Literary Webs

Now for another attempt to return to normal programming – at least for a moment.

I’ve been following several literary discussions lately. There is Daniel Green’s comment on that Judith Halberstam article – the one that Michael Bérubé commented on last month and I commented on the month before, at such length that I had to do it twice. That one – Daniel’s – ended with some comments that I’ve been musing about (on and off) ever since. About the distinction (and whether there is one) between literary and non-literary experience. Michael said one thing, Daniel said another, I said a third, Michael answered – and I’ve been trying to figure out what I think ever since. I’ve been thinking, to boil it down, about whether the pity and horror we feel at Cordelia’s death is in fact different from the pity and horror we feel at a comparable death in real life. I think it is. I think it hooks up to the way we feel about it in real life, but I think the feeling itself – the what is it like to feel this feeling – is different. Partly because Cordelia (and literary characters in general) is stripped down, as is the situation. Real life is so full of extraneous material, irrelevancies, and extra information, memory, experience, thoughts, that anything that happens there has to be different from what happens in literature, however detailed and encyclopaedic and complete it tries to be. Plus there’s the fact that reading novels and seeing or listening to plays is different from a lot of things we do in life. Plus there’s the whole question of rhetoric – of how Shakespeare got the effects he did with Cordelia. Plus more, but that will do to suggest the kind of thought.

Then Michael did a long post – an article, really – on Mark Bauerlein’s article here. That also prompted a lot of interesting comments, and Kevin Drum did a brief post on it, which brought a whole different crowd of readers. I was particularly interested by this comment of Michael’s:

And just to make my final point completely clear (because I didn’t quite nail it in the sixth comment above): the fact that Theory / anti-Theory so often appeared, when you and I were graduate students, as a struggle between the firebrands and the deadwood was not necessarily a good thing for Theory. I think it exempted some aspects of theory from skeptical scrutiny early on, and then led to a number of wagon-circling manueuvers in the 1990s as the P.C. nonsense and the various cults of personality took hold.

Exactly. That firebrands v. deadwood trope confused the issues all to hell, in my view. Which I said (sort of), and Michael’s answer clarifies things even further.

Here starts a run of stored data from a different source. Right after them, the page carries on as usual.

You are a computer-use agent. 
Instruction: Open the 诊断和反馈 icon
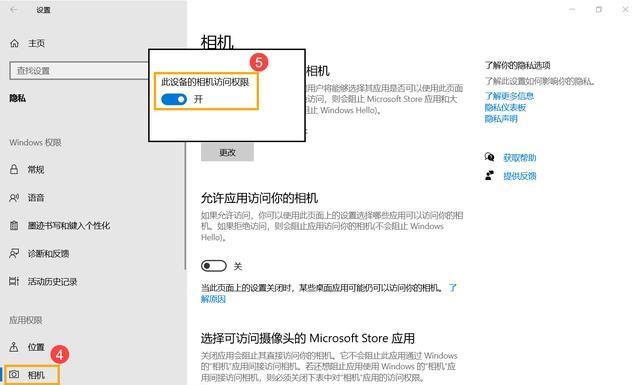14,254
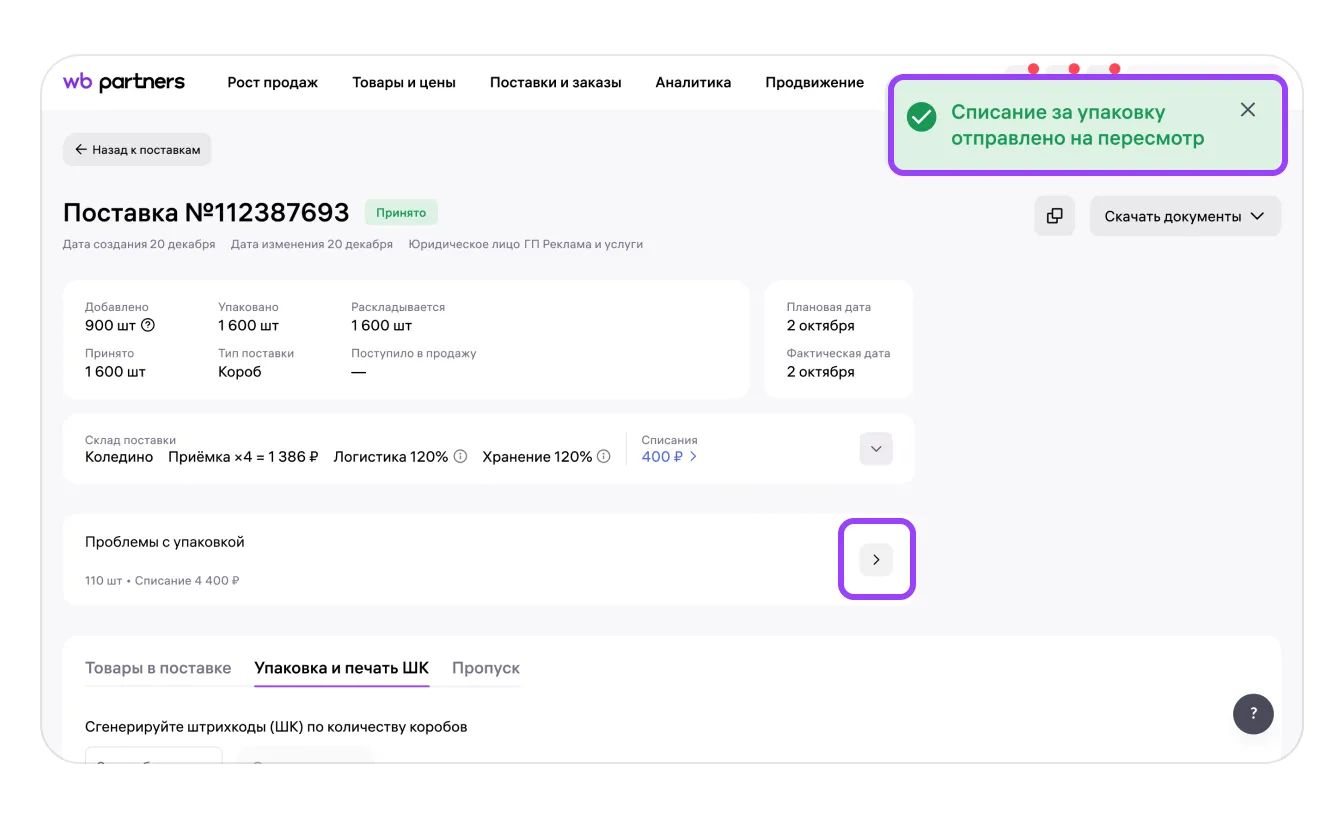Click the Назад к поставкам button
This screenshot has width=1344, height=818.
click(137, 150)
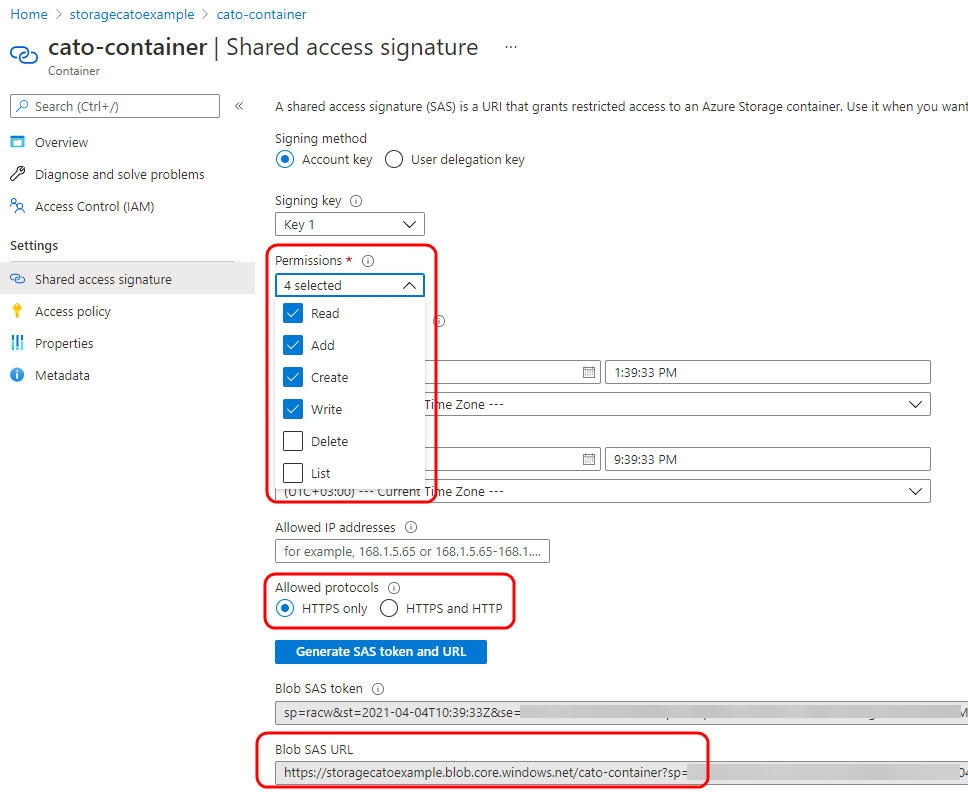Navigate to storagecatoexample via breadcrumb

point(131,15)
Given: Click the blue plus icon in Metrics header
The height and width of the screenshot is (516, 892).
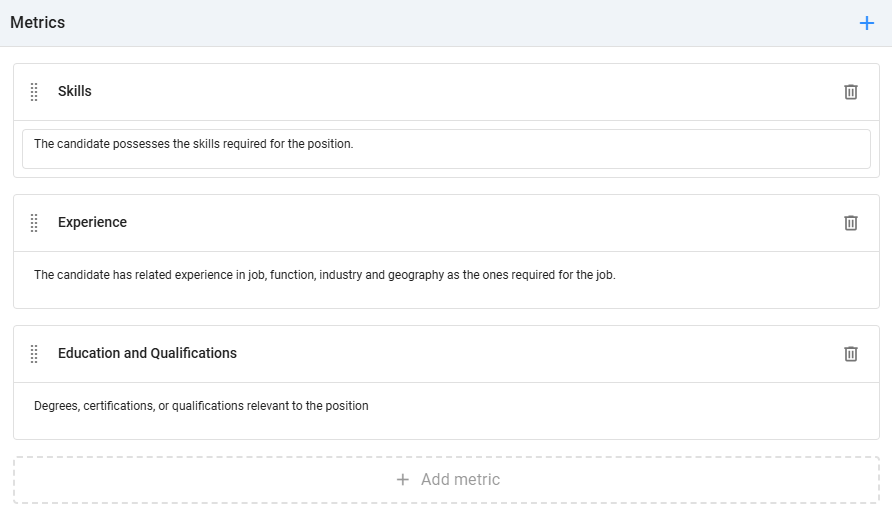Looking at the screenshot, I should 866,23.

My recent thinking about this (still very much under construction) has been informed not only by challenges from the Valve, B&W, and the younger generation of the ALSC but also by my experiences over the past two years with the intro-to-grad-study course, about which I’ll say more in a separate post. (I’d place the second generation a bit later, Mark, but I’d agree that the discipleship—particularly around de Man, about which Guillory has written compellingly—was decisive.) So I’ve been trying to parse out just what in the anti-Theory response is a critique of (a) the celebrity phenomenon and its attendant wagon-circling, (b) the faddish leftism associated with theory, which is not identical to (a) but can go hand in hand with it, (c) the forbidding and/or unappealing prose of some theoretical modes, and (d) the actual arguments, point by point, of one or another theorist.

There you go; that’s just it. Items (a) – (c) can get so thoroughly in the way of (d) that one can’t even always find (d) – because one is so busy being distracted and irritated by (a) – (c).